Excerpt provided
— BEGIN —

2016-08-03 Thread Roger Graves
Thanks to all who provided much helpful advice.

I have the KLM 3 inch boom sections apart now. The 20 year old Penetrox coating 
had done its job of preventing aluminum corrosion, but the castor oil had 
evaporated to the “gummy” stage, which made the joint too hard for two guys to 
pull apart. Once I had rigged up a come-a-long to one end and a rope at the 
other end, both secured to trees and each attached to the boom in two places on 
opposite sides of a 4 1/2 inch bolt thru the boom bolt holes (thanks David), it 
came apart quite easily, really not very much tension required. No penetrating 
oil was needed.

If the Penetrox had not worked, one of the types of penetrating oil that were 
suggested would no doubt have helped. Glad I did not have to try that smelly PB 
blaster - the xyl has a VERY sensitive nose!

The 32 ft KLM boom and 3 element 20 mtr monoband yagi attached served as the 
biggest part of the top loading for my shunt fed tower 160 mtr tx vertical. It 
worked well but now is history.

73,

Roger


On Aug 1, 2016, at 11:55 PM, David Harmon  wrote:

> Hi Roger
> I had a similar prob with a KLM 20mtr 'Big Stick' monobander with a 3" boom.
> When I assembled it I used somethingdon't remember but it was probably
> Penetroxcould have been nevr-siezebut I don't think sonot sure
> that stuff helped...but it could not have hurt.
> The big problem for me was the bolts that go through the boom can crush and
> deform the tubealso there can be dimples on the inside that are formed
> as the bolts are tightened.
> If this is the problem I can only suggest using a toggle bolt...stick it in
> the hole and tighten it down then use a tool...like a pry bar to attempt to
> get the dimples flush with the outside of the tube.

— END —

(Pointing records for text and elements)
— BEGIN —

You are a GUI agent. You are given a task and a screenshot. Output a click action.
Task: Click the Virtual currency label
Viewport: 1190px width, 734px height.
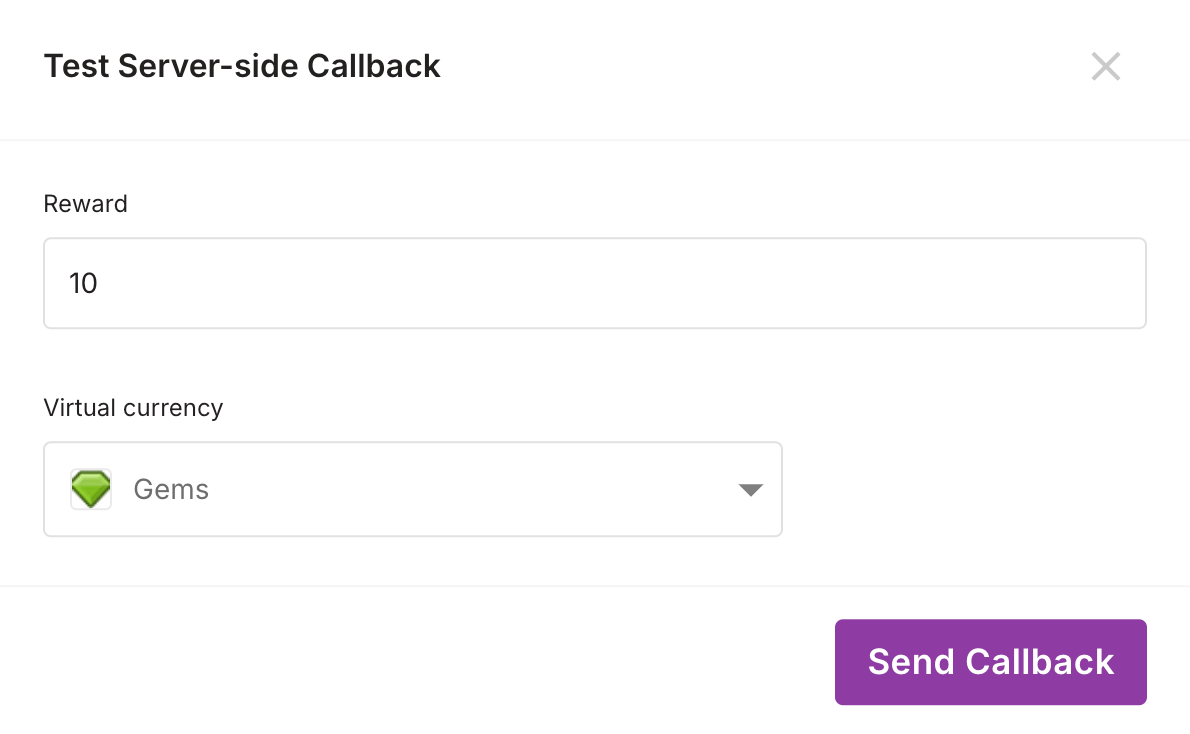pyautogui.click(x=133, y=407)
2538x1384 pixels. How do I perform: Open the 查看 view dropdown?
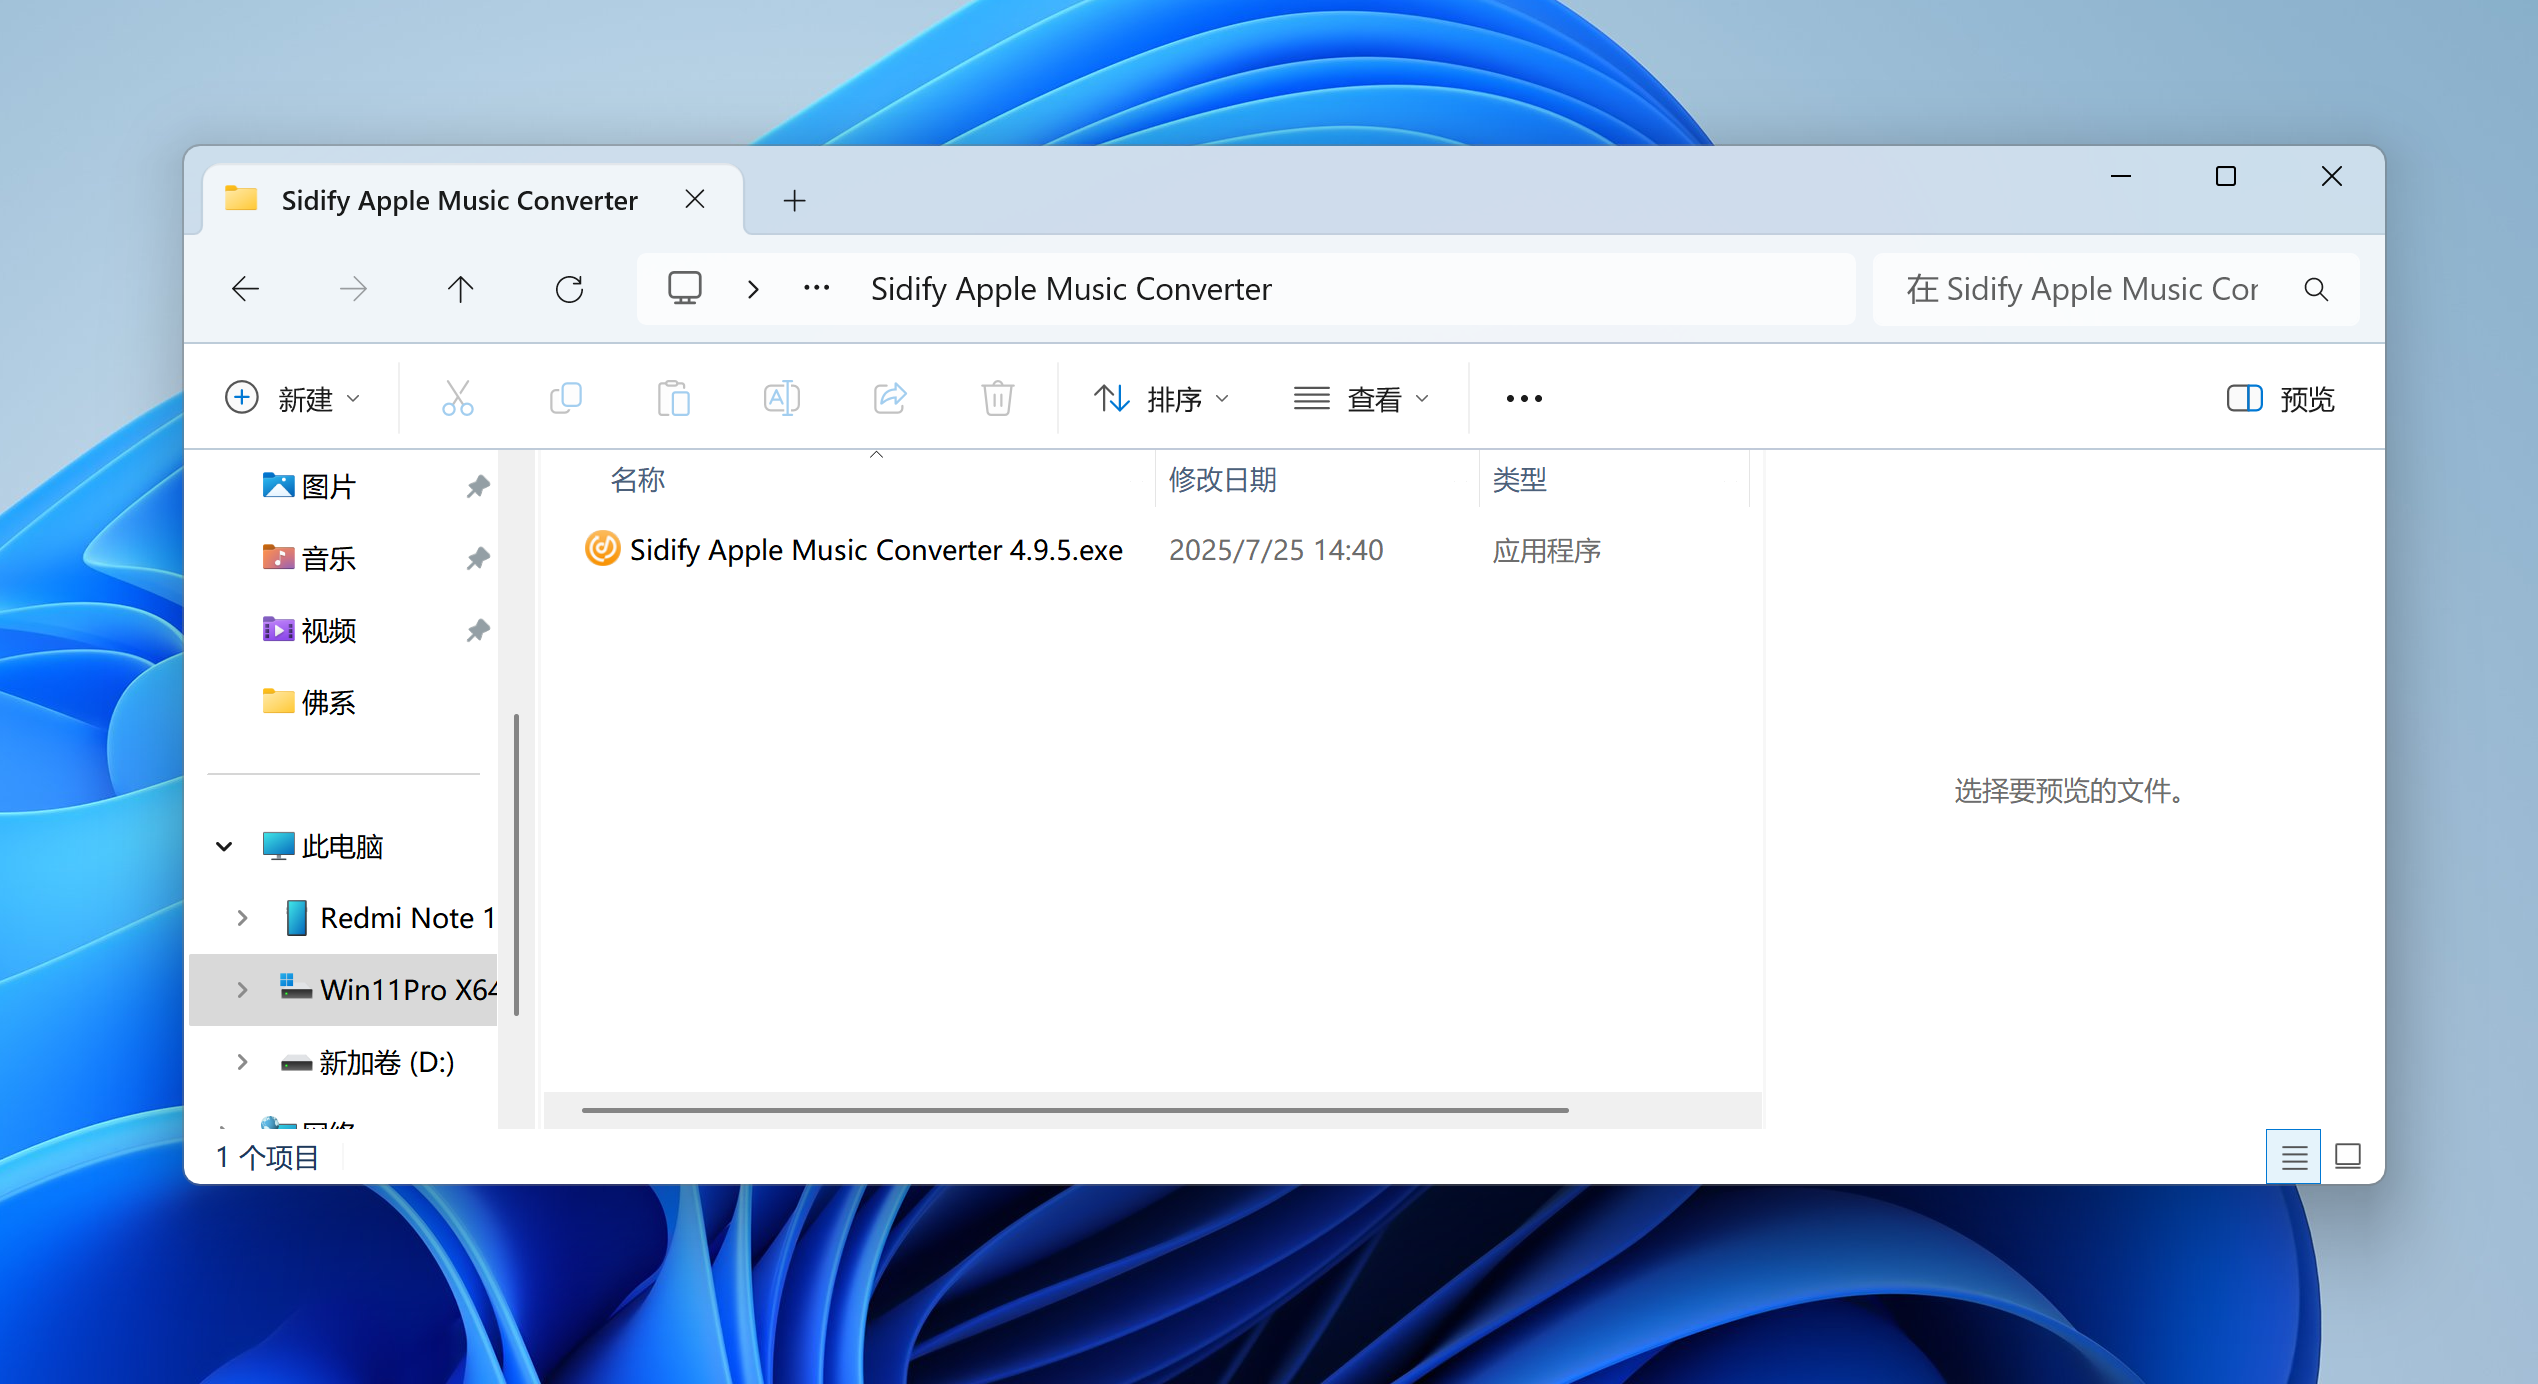click(x=1360, y=398)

— END —

Written exercise
In the post above about the KLM boom, condense the paragraph beginning "I have the KLM 3 inch boom sections apart now" into a shorter version that keeps its main facts.

Task solution
The KLM 3-inch boom sections are now apart. The 20-year-old Penetrox coating had prevented aluminum corrosion, but its castor oil had dried to a gummy state, so two people could not pull the joint apart. A come-a-long was tied to one end and a rope to the other, both secured to trees. Each was attached to the boom in two places, on opposite sides of a 4 1/2 inch bolt through the boom bolt holes. With that setup the joint came apart easily with little tension, and no penetrating oil was needed.